O SILÊNCIO DA NOITE É QUE TEM SIDO TESTEMUNHA DAS MINHAS AMARGURAS

“Tá tudo bem, sim, eu não entendo muito dessas coisas não, mas por mim tá tudo bom”, dizia Severina Branca por telefone à Continente no final da noite de uma sexta, pouco antes de ela e o diretor Petrônio Lorena acompanharem a exibição de O silêncio da noite é que tem sido testemunha das minhas amarguras em São José do Egito. Antes de estrear no Recife, onde está em cartaz no Cinema do Museu, em Casa Forte, o documentário circulou pelo interior de Pernambuco: Arcoverde, Belo Jardim, Triunfo, a Serra Talhada natural do cineasta e Caruaru.

Severina é musa, estrela, protagonista e uma das poetas retratadas por Petrônio. A frase extensa que dá título a este que é o segundo longa dele, aliás, veio dela. “E tem a ver com aquele momento de contemplação da madrugada, quando a cantoria já terminou e os poetas, indo para casa, começam a pensar naqueles versos e em como eles fazem sentido”, conta o diretor. O silêncio da noite é que tem sido testemunha das minhas amarguras deve ser visto por todos aqueles que adoram poesia e cantoria e, também, por quem se interessa por narrativas documentais que fogem dos esquemas convencionais.

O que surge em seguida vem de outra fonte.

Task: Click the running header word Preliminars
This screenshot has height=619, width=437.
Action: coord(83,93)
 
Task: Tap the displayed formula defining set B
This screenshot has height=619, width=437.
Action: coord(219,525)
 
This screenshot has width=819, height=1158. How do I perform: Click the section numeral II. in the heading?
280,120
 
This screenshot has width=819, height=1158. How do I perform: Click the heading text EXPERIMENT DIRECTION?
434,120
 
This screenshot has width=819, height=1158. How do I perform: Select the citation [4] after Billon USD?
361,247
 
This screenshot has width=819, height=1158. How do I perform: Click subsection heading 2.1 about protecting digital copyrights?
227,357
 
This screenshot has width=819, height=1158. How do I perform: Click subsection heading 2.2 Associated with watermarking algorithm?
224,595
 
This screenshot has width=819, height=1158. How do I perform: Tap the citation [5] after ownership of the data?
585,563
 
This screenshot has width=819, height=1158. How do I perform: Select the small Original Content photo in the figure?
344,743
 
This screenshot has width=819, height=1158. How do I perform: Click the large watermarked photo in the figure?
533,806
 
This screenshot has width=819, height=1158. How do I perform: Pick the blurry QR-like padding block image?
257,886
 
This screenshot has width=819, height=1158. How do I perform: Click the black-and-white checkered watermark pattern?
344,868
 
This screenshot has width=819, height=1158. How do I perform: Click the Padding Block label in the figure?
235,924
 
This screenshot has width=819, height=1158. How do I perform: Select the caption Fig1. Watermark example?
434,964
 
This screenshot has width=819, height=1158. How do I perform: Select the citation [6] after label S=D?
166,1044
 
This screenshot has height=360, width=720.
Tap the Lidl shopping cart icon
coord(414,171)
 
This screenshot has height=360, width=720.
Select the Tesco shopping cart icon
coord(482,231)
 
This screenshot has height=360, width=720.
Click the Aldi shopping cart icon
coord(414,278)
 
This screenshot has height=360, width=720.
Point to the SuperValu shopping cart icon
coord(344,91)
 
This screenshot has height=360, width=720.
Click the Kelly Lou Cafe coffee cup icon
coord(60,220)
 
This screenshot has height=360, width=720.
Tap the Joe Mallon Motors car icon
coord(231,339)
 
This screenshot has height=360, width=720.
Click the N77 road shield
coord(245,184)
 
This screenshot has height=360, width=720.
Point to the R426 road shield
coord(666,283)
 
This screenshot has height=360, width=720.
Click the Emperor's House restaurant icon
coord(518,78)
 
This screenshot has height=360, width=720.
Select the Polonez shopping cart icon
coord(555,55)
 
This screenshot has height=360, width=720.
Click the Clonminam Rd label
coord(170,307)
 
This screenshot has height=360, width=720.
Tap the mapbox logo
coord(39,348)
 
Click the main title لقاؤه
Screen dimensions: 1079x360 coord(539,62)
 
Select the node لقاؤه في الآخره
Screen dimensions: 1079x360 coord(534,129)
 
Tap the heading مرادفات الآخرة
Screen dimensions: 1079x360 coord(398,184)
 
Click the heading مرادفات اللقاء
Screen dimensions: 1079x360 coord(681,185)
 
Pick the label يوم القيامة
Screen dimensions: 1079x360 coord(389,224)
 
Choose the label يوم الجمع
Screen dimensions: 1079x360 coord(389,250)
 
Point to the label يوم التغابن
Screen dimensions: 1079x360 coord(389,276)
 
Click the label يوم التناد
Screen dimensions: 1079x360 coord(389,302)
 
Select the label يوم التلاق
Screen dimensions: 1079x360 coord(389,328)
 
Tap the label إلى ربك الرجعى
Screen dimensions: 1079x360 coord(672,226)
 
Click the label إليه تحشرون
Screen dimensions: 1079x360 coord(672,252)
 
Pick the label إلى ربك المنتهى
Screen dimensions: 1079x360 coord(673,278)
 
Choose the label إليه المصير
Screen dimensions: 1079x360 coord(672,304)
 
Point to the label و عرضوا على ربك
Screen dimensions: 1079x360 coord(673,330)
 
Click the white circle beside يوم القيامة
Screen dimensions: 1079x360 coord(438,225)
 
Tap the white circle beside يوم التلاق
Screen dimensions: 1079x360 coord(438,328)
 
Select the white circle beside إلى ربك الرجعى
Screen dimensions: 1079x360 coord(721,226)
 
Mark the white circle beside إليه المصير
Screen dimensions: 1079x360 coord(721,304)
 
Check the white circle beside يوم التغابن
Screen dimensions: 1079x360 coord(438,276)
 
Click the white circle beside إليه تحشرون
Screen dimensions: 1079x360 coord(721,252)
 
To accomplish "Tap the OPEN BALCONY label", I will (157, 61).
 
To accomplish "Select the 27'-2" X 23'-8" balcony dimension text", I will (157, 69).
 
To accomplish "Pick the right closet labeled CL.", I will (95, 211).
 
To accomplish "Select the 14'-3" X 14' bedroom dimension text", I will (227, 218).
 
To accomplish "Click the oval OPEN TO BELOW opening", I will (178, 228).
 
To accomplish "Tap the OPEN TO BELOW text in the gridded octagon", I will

“A linha cronológica do filme é como se fosse um único sábado: começa com a feira e termina de madrugada”, explica Petrônio, que começou a viajar pelos sertões da Paraíba e de Pernambuco ainda em 2010. Foram sete viagens ao todo, as primeiras delas “sem grana nenhuma” e tampouco sem equipamento, pois o diretor queria pegar intimidade “e confiança” com aquelas figuras que viria a retratar. Jorge Filó, Bia e Antônio Marinho (filha e neto de Lourival Batista, o Louro do Pajeú), Graça Nascimento e Rildo de Deus, entre outros, são registrados em instantes preciosos e numa linguagem ora rebelde, ora transcendental. Um filme de Petrônio, afinal, não poderia ter uma composição imagética banal.

E tudo isso tem a ver, também, com a matéria principal sobre a qual ele se debruça: a criação. De onde surgem os versos, os motes, as glosas? De onde vem a chama que inspira os poetas e cantadores? Entre um gole e outro de cerveja, entre uma visita e outra a bares ou cabarés, entre festividades e conversas na porta de casa, O silêncio da noite… descortina essa vida de quem se encarrega de repassar arte, conhecimentos e cultura pela oralidade. E respeita o tempo e o espaço daquelas pessoas retratadas – aliás, forja uma nova relação de tempo-espaço, um tempo dilatado, como se as horas demorassem a passar enquanto poetas declamam suas rimas.

Distribuído pela Inquieta Cinema, o documentário foi exibido pela primeira na 40ª Mostra Internacional de Cinema de São Paulo, ainda em outubro de 2016. Questões relativas a orçamento protelaram a estreia, só ocorrida agora nos idos de março. “Mas sabia que acho até bom esse tempo todo?”, revela Petrônio Lorena, “porque o filme amadureceu e criou uma expectativa em todas as pessoas que nele aparecem, uma ansiedade mesmo, que acho até legal”. O silêncio da noite é que tem sido testemunha das minhas amarguras é contra a pressa que rege os tempos atuais, é contra as necessidades de rótulos e contra as normas que decretam que o Sertão e tudo que dele deriva estão mortos. Se esse não for um motivo atraente para a ida ao cinema, que o sejam os versos de Severina que denominam o filme – afinal, nesta longa noite que tem anestesiado o Brasil desde 2016, é o silêncio quem tem sido testemunha das nossas amarguras.

LUCIANA VERAS é repórter especial da Continente e crítica de cinema.